_KUTIPAN DOKUMEN_
■ ■ ■ ■ ■ ■ ■
Kini masyarakat Indonesia sedang menggandrungi konsep tempat kerja yang berkonsep working space, di mana tidak ada sekat-sekat atau istilahnya cubicle. Tidak hanya perkantoran dan dunia profesional saja, konsep ini sudah merambah ke dunia perkuliahan. Working space adalah konsep tempat kerja yang mengedepankan keterbukaan dengan ciri-ciri tidak adanya sekat-sekat pemisah. Diharapkan dengan adanya konsep ini, ada interaksi antarrekan kerja lain.
Jika ditilik dari sejarahnya, working space bukanlah barang baru dalam dunia arsitektur perkantoran. Working space dikenalkan pertama kali pada 1754 di Inggris. Konsep yang ada pada saat itu tidak jauh berbeda dengan working space yang menjamur akhir-akhir ini. Ditandai dengan meja panjang, tanpa sekat, kursi berbentuk bench atau bangku panjang, dan jarak yang tidak terlalu jauh antarorang. Padahal, konsep working space seperti itu merupakan konsep yang salah dari working space yang ideal. Mengapa?
Ide mengenai working space yang ideal muncul pada tahun 1930 ketika ada seorang arsitek Amerika Serikat bernama Frank Lloyd Wright memperkenalkannya. Konsep working space yang muncul pada tahun 1754 disempurnakan dengan melakukan banyak perubahan. Gubahan-gubahan Wright meliputi: meja satu dengan yang lain memiliki jarak tertentu, tinggi ruangan yang diperhatikan, adanya pemisahan lokasi antara manajemen dengan karyawan, hingga pewarnaan langit-langit juga diatur dalam konsep penyempurnaan working space. SC Johnson di Racine, Wisconsin menjadi tempat pertama yang menerapkan konsep working space ideal ala Wright. Penyempurnaan konsep working space ini bertujuan untuk meningkatkan dan kenyamanan karyawan dengan harapan kinerja bisa meningkat.
■ ■ ■ ■ ■ ■ ■
Item dataset tersimpan:
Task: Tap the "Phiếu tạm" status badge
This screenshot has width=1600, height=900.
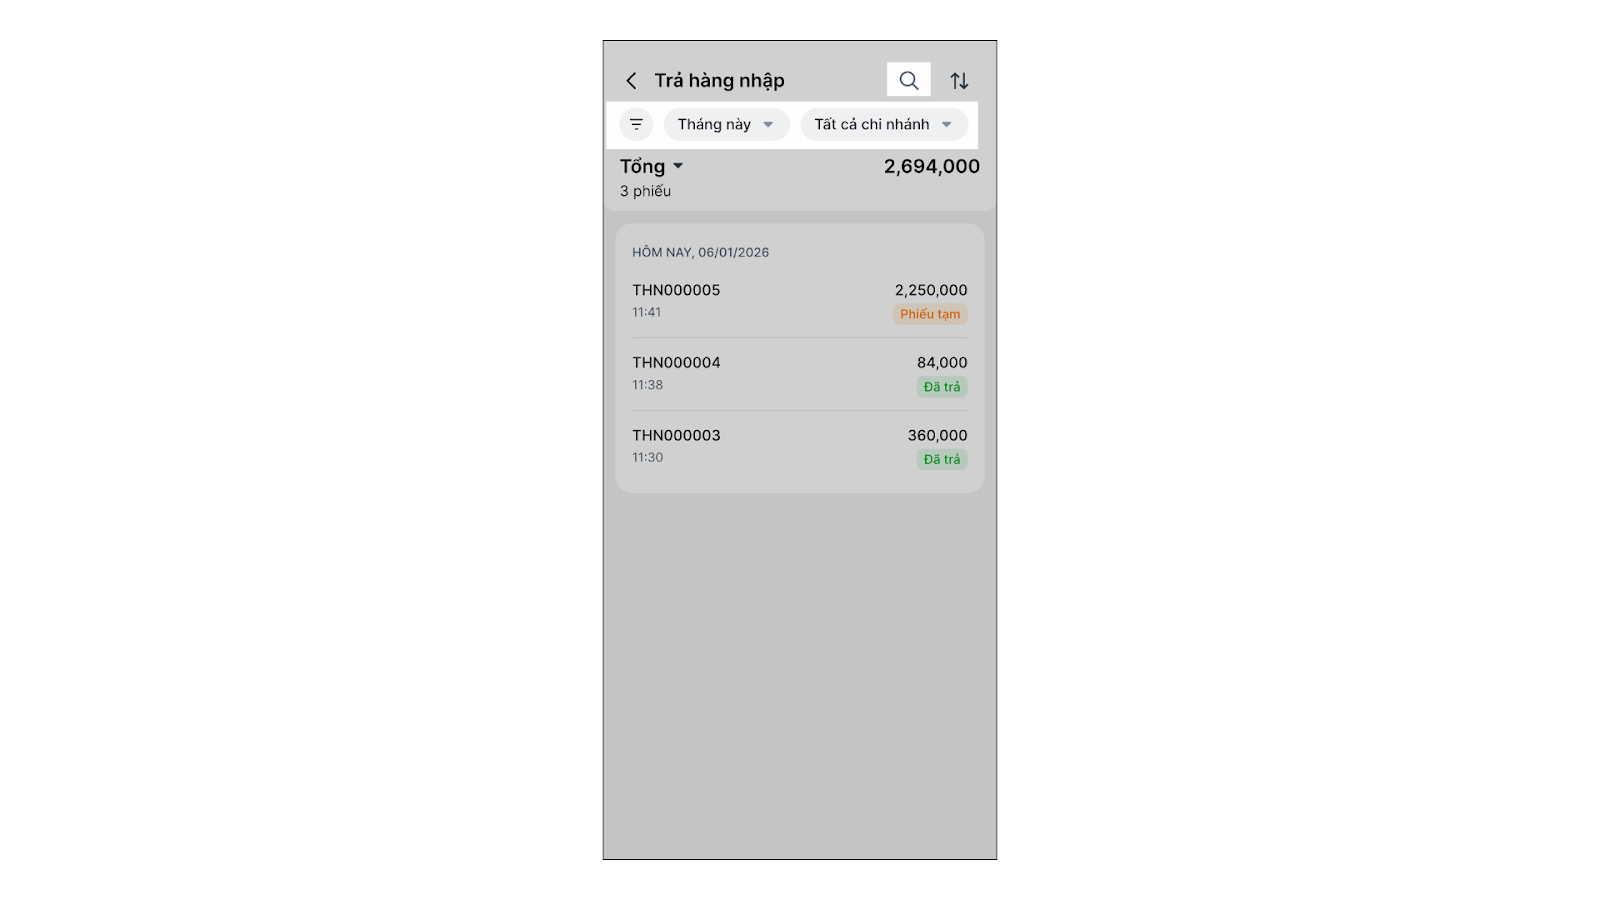Action: pos(929,314)
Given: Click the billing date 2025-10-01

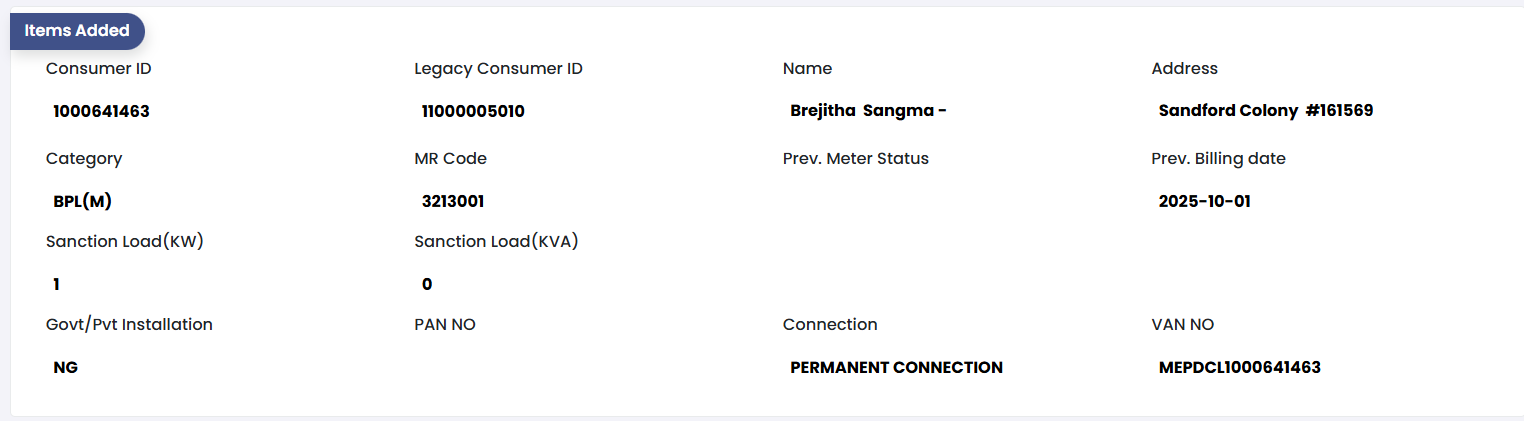Looking at the screenshot, I should (x=1204, y=201).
■ ■ ■ ■ ■ ■ ■
_DAFTAR TUGAS_
a – Ubah paragraf kutipan yang diawali "Jika ditilik dari sejarahnya" menjadi daftar poin singkat dengan tetap memuat fakta-fakta utamanya.
b – Tuliskan setiap baris pada entri sebagai daftar JSON berisi string, satu string untuk tiap baris, tanpa baris kosong dan tanpa gambar.
Kutipan dan entri di atas tidak saling berkaitan.

_JAWABAN TUGAS_
a –
- Working space bukan hal baru dalam arsitektur perkantoran.
- Konsep ini pertama kali dikenalkan pada 1754 di Inggris.
- Bentuknya tidak jauh berbeda dengan working space yang menjamur akhir-akhir ini.
- Cirinya adalah meja panjang tanpa sekat, kursi berupa bench atau bangku panjang, dan jarak antarorang yang tidak terlalu jauh.
- Konsep seperti itu justru keliru jika dibandingkan dengan working space yang ideal.

b –
[
  "Task: Tap the \"Phiếu tạm\" status badge",
  "This screenshot has width=1600, height=900.",
  "Action: pos(929,314)",
  "Given: Click the billing date 2025-10-01",
  "Looking at the screenshot, I should (x=1204, y=201)."
]